Les économistes et les éditorialistes, se relayent nuit et jour pour justifier les attaques faites au moindre des acquis sociaux obtenus grâce aux luttes des travailleurs de ce pays. Avec les allocations chômages, le SMIC ou les 35h, l’âge de départ à la retraite est l’une des batailles idéologiques majeures que mène la bourgeoisie depuis des années maintenant.

Il faut savoir tout d’abord que le système de caisse nationale d’assurance vieillesse est excédentaire depuis 2016, c’est-à-dire qu’il y a plus de cotisations perçues que de pensions de retraite versées.

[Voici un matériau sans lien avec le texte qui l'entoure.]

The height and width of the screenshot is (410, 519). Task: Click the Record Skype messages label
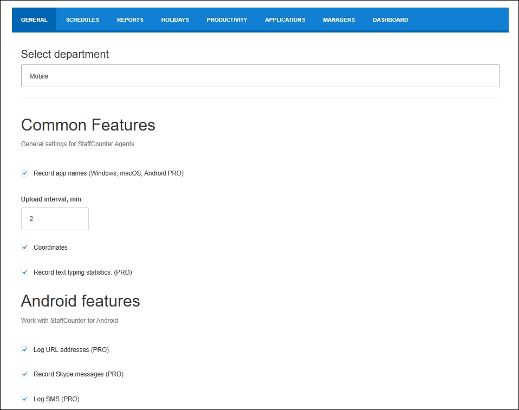click(79, 374)
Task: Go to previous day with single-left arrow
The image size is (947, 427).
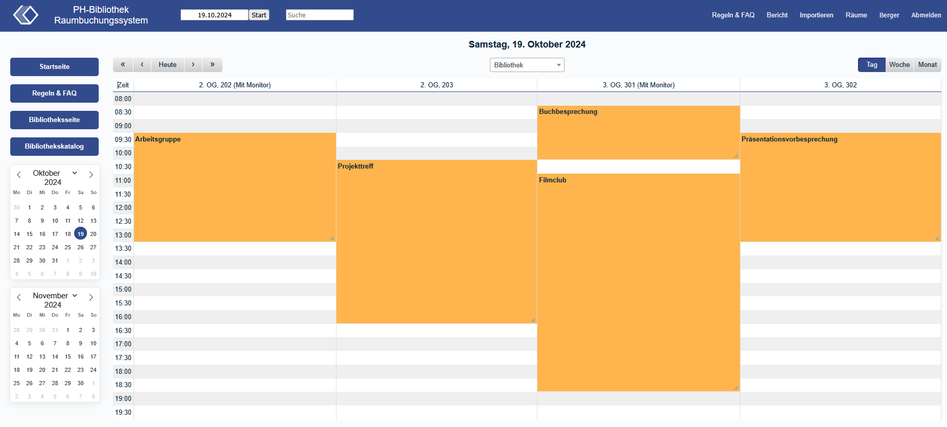Action: [142, 65]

Pourtant cette bataille apparaît volontairement non pas comme idéologique dans les médias, mais plutôt comme pragmatique économiquement. Mais de quel point de vue on se place ? Il est clair que pour la bourgeoisie, qui conçoit le rapport de domination et d’exploitation comme un rapport de bienveillance, presque comme de la charité faite aux travailleurs, la question de faire plus de profit en rognant sur les acquis sociaux ne se pose pas. Il y a ceux qui essayent de faire croire au monde entier, que ce sont les patrons qui font vivre les travailleurs et qu’il est normal qu’ils puissent en tirer profit.

Je suis de ceux qui affirment le contraire : sans travailleurs les entreprises n’existeraient pas et les patrons non plus. La richesse est celle produite par la classe ouvrière, sur le dos de millions de personnes exploités partout dans le monde chaque jour. Est-ce que les usines Renault ont arrêté de tourner depuis que Carlos Ghosn est en prison ? Non ! À quoi sert un patron, qui pourtant lui aura le droit à 30 millions d’euros pour sa retraite, quand les salariés de Renault travaillent pour des miettes ? Nous avons enlevé le patron de Renault et les usines tournent comme si de rien n’était, mais à l’inverse essayons d’enlever toutes les travailleuses et tous les travailleurs de Renault et laissons Carlos Ghosn tout seul pour voir combien de voiture est-il capable de sortir ! Après ce petit exemple parmi tant d’autre, voila que la question de « qui nourrit qui ? » à une autre réponse.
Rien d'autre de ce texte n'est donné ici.